Now or Never
Do you feel the ground moving? Rolling, sinking perhaps? You’ve sensed it for quite some time now. This is not a recent phenomenon. The only new sensation you are concerned about is the water. The gurgling sound you maybe never perceived before. The smell of water, the added squishiness to the earth. Is this a new development? Or perhaps you’ve brought it into being by worrying about it. I guess the sight of water would prove that this isn’t just a perception, but it’s always just sensed, the distant gurgling sound, the squishy earth, not quite mud. It’s always too dark to tell for sure.
You stop thinking about the water for a second, and the other potential threats. For you’ve always sensed it as a danger, not as a blessing. Water, more than anything can be one’s greatest gift or worst nightmare, depending on many factors like quantity and limits or boundaries. But you now find yourself thinking about things that used to be here but now you notice they are gone. Things you had once fought for, things considered important, part of the commonwealth, the fabric of what you held true and righteous, they’ve all dried up and blown away like rabbit turds on a blustery day.
If the things you cherished and fought for have dried up and scattered, Why not welcome the water, to re-seed the gardens, bring life back to the commons? Why fear the gurgling sound? Isn’t that a good thing? For some reason, you fear it. There’s too much. It’s not going to replenish, it’s going to keep coming and rot away the whole hillside. Who dug up all the trees anyway?

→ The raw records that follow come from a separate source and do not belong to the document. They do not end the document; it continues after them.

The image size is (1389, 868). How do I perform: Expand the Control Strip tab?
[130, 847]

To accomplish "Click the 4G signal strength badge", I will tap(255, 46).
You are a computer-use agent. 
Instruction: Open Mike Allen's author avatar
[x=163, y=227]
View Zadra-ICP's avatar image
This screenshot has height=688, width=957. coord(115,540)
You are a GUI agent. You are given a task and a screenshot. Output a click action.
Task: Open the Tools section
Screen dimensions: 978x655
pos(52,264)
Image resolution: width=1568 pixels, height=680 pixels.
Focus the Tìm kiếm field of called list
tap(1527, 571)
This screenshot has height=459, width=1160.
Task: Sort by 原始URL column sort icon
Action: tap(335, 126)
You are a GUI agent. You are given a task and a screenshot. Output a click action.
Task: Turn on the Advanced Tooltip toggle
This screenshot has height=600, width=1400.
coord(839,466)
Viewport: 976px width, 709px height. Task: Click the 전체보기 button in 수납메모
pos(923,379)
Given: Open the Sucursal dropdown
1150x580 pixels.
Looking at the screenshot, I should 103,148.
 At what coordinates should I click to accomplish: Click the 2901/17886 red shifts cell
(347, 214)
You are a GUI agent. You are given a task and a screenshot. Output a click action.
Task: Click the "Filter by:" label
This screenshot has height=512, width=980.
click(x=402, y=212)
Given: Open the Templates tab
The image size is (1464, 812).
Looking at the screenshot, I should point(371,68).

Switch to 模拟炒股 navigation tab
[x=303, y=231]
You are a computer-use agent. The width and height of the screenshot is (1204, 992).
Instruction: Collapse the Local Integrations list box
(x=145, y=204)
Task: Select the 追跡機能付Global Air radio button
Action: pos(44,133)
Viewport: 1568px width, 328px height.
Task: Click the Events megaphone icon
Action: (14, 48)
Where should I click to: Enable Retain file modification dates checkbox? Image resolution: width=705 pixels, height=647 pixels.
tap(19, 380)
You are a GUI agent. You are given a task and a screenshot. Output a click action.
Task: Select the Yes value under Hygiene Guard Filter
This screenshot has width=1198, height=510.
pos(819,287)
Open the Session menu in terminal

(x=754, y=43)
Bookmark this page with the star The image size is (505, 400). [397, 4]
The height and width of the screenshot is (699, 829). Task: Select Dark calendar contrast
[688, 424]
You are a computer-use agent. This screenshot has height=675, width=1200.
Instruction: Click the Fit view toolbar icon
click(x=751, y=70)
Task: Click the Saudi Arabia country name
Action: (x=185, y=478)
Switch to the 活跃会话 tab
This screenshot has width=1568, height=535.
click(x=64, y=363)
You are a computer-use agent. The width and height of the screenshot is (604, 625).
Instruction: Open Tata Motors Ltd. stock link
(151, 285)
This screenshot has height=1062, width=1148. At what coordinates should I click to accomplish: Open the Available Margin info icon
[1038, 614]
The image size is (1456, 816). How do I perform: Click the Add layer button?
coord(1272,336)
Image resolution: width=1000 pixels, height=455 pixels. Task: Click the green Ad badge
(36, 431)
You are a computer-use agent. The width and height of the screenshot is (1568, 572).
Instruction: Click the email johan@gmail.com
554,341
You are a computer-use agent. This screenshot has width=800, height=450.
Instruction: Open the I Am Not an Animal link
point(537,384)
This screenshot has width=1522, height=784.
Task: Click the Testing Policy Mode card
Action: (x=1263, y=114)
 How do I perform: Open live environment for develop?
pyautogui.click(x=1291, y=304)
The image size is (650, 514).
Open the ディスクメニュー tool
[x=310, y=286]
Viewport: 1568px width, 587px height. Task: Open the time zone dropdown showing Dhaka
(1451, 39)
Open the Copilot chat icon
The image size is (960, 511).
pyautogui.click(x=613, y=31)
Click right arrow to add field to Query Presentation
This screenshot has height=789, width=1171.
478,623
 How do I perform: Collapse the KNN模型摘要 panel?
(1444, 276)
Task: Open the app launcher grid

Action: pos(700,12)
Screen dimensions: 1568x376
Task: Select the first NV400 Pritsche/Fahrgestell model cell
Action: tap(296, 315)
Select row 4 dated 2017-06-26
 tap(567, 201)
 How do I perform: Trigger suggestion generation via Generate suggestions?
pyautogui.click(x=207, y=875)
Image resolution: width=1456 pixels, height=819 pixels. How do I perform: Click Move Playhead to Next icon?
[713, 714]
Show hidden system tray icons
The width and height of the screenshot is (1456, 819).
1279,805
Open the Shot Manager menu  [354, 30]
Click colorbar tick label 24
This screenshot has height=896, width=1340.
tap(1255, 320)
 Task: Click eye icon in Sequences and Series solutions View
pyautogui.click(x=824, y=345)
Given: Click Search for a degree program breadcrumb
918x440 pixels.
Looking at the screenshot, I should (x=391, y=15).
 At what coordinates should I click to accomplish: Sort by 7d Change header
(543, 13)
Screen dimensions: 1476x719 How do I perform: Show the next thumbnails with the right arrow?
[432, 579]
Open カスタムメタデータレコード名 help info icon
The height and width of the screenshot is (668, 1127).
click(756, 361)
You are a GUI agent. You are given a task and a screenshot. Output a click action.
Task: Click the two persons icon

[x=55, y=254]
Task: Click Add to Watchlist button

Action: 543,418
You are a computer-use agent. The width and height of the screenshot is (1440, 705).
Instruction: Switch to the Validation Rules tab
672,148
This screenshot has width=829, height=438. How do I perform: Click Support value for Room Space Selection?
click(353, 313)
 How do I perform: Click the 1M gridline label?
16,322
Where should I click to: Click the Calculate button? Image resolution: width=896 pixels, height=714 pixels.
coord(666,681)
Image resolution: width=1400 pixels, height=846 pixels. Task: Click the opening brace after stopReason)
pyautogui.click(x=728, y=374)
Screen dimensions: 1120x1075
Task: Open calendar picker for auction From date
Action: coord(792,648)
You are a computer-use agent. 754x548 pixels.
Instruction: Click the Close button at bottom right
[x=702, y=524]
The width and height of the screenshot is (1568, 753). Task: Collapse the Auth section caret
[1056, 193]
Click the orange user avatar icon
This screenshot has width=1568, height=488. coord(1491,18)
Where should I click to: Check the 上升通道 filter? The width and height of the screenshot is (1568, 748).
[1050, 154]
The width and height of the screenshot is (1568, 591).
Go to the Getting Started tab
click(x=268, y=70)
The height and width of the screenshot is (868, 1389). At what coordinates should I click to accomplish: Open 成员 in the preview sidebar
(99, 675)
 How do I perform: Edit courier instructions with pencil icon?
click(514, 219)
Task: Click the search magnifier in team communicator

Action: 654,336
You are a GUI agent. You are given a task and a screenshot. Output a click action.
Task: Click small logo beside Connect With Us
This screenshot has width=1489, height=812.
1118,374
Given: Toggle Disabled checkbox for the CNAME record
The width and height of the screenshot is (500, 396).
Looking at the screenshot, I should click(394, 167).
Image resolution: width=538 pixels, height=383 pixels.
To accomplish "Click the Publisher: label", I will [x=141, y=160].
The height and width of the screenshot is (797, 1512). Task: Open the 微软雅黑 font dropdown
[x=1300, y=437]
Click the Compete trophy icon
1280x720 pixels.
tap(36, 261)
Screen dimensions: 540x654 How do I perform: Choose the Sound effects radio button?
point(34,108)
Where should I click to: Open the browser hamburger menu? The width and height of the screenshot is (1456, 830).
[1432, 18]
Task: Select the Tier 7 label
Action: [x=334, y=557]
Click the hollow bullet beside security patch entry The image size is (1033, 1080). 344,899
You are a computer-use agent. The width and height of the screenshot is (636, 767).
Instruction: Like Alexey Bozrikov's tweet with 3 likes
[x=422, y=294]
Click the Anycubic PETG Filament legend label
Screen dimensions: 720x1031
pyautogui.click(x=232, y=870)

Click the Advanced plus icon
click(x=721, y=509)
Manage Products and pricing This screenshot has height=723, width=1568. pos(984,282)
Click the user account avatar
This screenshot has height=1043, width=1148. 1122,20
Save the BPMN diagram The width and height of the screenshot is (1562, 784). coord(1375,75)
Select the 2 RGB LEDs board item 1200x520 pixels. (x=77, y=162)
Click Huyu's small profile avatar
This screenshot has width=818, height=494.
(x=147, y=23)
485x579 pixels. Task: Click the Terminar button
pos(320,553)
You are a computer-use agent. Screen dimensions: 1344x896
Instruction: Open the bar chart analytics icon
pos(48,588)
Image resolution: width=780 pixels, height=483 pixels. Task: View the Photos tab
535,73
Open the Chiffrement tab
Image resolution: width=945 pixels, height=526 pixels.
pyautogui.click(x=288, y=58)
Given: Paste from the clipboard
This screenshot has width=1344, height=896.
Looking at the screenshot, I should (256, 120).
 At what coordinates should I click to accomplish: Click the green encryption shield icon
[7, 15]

Yes, you’re sure of it. It’s already been happening, kind of, as an idea, but now you’re convinced. The gurgling is going to build into a churning and the earth will be carried away. But maybe that’s OK, because you stopped caring. Everything you were fighting for turned out to be all for naught. Now the entire world was in the hands of mafiosos and idiots, and you didn’t think there was anything that could be done. You fought against apartheid and you got Jacob Zuma. You fought against US intervention in Central America and you got murder, rape, incest and garbage. You thought Chavez was the Second Coming and you get people languishing in prison or starving in the streets. You got hyped up by Obama, the Arab Spring, the iPhone, BLM, twitter, POC and GLBT liberation, You even still believed in the United Nations, you silly thing. You had hope. But the boys on the street thought liberation meant they didn’t have to wear a belt anymore and could let their butt cheeks out to breathe. Nobody notices though because everyone is staring at their hand held devices, a phone zombie army being programmed until it’s finally time to kill, kill, kill.
You don’t think so? They had you all dumping ice water on your head for a summer. Then they had you puckering your lips and putting them in a shot glass til they got stuck. Those were just test runs for the real thing that’s coming now. Murder, rape and beatings broadcast live in real time directly to your device like a crowd-sourced vomitron. It’s all so revolting and repugnant, or at least it would be if you weren’t so beyond it now.
You ask yourself, what’s there left to do? What’s next? Do I just retreat into the forest and learn how to eat acorns and make paper airplanes out of knotweed for entertainment? Make a straw bed and fall asleep counting the shooting stars? That doesn’t sound so bad. What to do? There are other options. One could join the other side, be on a winning team…embrace primitivism, misogyny and white supremacy. Or one could learn to embrace the absurdity and surreality of life. If reality itself becomes sur-real, then what does surreality look like? That is a question worth exploring.